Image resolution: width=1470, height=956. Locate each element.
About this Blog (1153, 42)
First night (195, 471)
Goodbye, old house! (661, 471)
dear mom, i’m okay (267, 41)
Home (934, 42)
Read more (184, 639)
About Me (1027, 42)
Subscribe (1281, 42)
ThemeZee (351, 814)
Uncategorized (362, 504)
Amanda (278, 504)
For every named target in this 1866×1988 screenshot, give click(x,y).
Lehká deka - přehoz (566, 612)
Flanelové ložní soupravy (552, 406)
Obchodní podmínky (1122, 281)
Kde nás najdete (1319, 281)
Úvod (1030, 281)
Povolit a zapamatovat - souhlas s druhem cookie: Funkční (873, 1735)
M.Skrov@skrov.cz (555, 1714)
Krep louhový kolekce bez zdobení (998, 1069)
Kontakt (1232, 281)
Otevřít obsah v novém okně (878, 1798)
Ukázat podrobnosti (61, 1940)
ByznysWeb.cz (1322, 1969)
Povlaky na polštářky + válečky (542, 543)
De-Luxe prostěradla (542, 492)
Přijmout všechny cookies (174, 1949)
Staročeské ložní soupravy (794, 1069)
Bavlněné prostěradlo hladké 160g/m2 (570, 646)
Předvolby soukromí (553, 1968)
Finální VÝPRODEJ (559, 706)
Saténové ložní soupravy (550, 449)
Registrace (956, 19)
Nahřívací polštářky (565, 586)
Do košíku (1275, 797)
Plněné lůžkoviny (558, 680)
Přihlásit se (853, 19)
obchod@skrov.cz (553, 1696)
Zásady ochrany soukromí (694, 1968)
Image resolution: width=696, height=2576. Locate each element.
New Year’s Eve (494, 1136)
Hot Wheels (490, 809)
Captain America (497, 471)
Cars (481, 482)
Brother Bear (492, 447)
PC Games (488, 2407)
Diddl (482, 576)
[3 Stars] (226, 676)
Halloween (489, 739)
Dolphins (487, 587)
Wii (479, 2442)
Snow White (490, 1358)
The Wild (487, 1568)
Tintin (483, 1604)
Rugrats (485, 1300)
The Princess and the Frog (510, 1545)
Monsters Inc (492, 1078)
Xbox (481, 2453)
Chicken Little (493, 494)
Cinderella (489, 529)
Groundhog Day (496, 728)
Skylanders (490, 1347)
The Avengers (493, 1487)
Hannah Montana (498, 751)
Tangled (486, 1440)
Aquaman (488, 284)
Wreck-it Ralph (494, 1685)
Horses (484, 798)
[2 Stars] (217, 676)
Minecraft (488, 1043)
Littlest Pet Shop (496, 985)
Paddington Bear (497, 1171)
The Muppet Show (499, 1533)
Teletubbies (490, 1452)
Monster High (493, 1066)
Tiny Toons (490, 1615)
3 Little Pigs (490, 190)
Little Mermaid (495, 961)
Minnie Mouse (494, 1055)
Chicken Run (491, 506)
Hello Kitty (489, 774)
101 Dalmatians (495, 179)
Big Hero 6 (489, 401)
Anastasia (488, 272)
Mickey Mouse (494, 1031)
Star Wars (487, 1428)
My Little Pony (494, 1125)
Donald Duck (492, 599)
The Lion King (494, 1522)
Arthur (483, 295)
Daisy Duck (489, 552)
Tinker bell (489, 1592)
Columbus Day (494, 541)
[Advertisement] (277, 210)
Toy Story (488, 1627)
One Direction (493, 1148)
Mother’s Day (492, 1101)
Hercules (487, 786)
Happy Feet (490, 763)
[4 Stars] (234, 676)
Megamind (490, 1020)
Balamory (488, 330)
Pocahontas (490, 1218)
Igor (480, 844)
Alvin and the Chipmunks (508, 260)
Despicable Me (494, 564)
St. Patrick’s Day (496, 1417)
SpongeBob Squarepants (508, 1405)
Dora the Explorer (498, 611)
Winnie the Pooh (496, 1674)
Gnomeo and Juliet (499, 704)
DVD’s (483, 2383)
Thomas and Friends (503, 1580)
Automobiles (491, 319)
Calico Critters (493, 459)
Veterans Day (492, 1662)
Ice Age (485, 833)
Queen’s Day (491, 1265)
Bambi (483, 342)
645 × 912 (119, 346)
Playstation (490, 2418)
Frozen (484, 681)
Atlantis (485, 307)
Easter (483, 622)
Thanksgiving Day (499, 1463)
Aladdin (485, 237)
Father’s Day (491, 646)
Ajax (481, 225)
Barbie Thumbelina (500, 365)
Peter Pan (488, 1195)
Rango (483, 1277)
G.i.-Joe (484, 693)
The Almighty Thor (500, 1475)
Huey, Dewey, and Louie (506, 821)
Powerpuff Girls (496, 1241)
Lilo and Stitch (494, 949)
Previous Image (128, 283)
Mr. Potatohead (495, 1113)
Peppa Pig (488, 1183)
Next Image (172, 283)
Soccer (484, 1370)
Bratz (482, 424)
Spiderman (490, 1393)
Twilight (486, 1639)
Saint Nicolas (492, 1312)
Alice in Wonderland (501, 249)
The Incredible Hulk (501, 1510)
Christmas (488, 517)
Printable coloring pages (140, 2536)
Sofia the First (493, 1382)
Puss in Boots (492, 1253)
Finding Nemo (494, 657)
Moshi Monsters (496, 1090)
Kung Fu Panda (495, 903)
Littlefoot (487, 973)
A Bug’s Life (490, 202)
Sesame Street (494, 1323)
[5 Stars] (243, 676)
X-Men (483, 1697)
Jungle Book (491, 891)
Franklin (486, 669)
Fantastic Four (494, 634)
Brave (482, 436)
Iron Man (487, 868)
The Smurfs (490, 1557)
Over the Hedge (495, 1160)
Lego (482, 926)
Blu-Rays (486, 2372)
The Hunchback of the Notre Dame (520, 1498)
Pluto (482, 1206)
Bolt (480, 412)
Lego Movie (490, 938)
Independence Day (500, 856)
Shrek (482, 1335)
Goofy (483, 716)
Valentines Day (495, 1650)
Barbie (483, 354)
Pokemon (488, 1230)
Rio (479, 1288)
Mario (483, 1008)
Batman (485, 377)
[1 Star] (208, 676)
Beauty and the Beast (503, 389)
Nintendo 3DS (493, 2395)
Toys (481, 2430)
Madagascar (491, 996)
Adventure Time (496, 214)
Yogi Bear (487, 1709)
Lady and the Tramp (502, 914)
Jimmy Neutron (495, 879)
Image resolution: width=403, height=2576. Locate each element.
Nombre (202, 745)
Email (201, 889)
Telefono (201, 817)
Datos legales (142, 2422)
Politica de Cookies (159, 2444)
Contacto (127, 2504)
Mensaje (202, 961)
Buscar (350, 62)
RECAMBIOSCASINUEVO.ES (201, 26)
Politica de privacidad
....................
- [Exercise brief]: For this exercise, output exactly the lines above from the line with "Over the Hedge (495, 1160)" to the line with "Nintendo 3DS (493, 2395)", counting both, and leave out the rest.

- [Answer box]:
Over the Hedge (495, 1160)
Lego (482, 926)
Blu-Rays (486, 2372)
The Hunchback of the Notre Dame (520, 1498)
Pluto (482, 1206)
Bolt (480, 412)
Lego Movie (490, 938)
Independence Day (500, 856)
Shrek (482, 1335)
Goofy (483, 716)
Valentines Day (495, 1650)
Barbie (483, 354)
Pokemon (488, 1230)
Rio (479, 1288)
Mario (483, 1008)
Batman (485, 377)
[1 Star] (208, 676)
Beauty and the Beast (503, 389)
Nintendo 3DS (493, 2395)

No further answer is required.